= Fay Gock =

New Zealander horticulturalist

Fay Gock (25 March 1933 – 21 December 2018) was a New Zealand horticulturalist. With her husband Joe Gock, she made numerous innovations in the growing and selling of fruit and vegetables, for which they jointly won Horticulture New Zealand's Bledisloe Cup in 2013. They are credited with the survival of the indigenous sweet potato known as kūmara, integral to Maori cuisine.

==Early life==
Gock was born Wong Way Gin (黄蕙娟) in China on 25 March 1933. In 1941, she and her mother left the county of Sunwui as refugees from the Japanese occupation, and came to New Zealand. Her family ran a fruit shop on Karangahape Road, Auckland. During the 1947 polio epidemic which closed North Island schools for four months, she went to work in her father's shop. There, she put up the first signs in their shop, and began the innovation of washing carrots to improve their sales, which soon caught on in nearby shops.

==Marriage and business==
Fay Wong met Joe Gock, another young Chinese New Zealander, when he delivered a load of produce to her father's shop, and they married in 1956. They started their own growing business, although at the time, legal restrictions on Chinese immigrants meant they couldn't own land or build a house. Instead they lived in a barn as they grew their business to become the largest market garden in Mangere.

_Exercise data:_
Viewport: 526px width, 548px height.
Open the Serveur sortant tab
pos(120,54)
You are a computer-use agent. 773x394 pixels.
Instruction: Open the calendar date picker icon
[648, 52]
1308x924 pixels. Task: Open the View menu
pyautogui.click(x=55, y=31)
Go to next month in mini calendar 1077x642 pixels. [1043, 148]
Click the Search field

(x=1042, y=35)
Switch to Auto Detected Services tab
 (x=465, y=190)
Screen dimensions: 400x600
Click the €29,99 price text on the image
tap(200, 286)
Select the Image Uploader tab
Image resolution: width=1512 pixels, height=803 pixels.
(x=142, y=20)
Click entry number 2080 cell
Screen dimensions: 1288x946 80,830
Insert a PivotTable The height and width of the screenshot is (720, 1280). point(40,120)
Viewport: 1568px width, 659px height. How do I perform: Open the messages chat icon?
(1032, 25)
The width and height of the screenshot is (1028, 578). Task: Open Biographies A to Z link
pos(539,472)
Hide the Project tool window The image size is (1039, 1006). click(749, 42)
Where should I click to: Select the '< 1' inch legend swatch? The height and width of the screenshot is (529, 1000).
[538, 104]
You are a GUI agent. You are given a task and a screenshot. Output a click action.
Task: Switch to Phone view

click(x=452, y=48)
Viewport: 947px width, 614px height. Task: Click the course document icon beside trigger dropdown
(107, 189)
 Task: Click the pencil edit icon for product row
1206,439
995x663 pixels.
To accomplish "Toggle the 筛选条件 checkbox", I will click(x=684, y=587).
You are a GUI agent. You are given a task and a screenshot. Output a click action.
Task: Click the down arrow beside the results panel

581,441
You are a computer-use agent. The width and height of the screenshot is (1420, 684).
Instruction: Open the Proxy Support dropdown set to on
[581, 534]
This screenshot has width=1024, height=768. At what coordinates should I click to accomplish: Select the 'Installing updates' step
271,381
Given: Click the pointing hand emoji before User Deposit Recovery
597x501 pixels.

_What to work on:_
Reproduce the passage of the Fay Gock article above, starting with "Fay Gock (25" and going on through "to Maori cuisine.".

_Written response:_
Fay Gock (25 March 1933 – 21 December 2018) was a New Zealand horticulturalist. With her husband Joe Gock, she made numerous innovations in the growing and selling of fruit and vegetables, for which they jointly won Horticulture New Zealand's Bledisloe Cup in 2013. They are credited with the survival of the indigenous sweet potato known as kūmara, integral to Maori cuisine.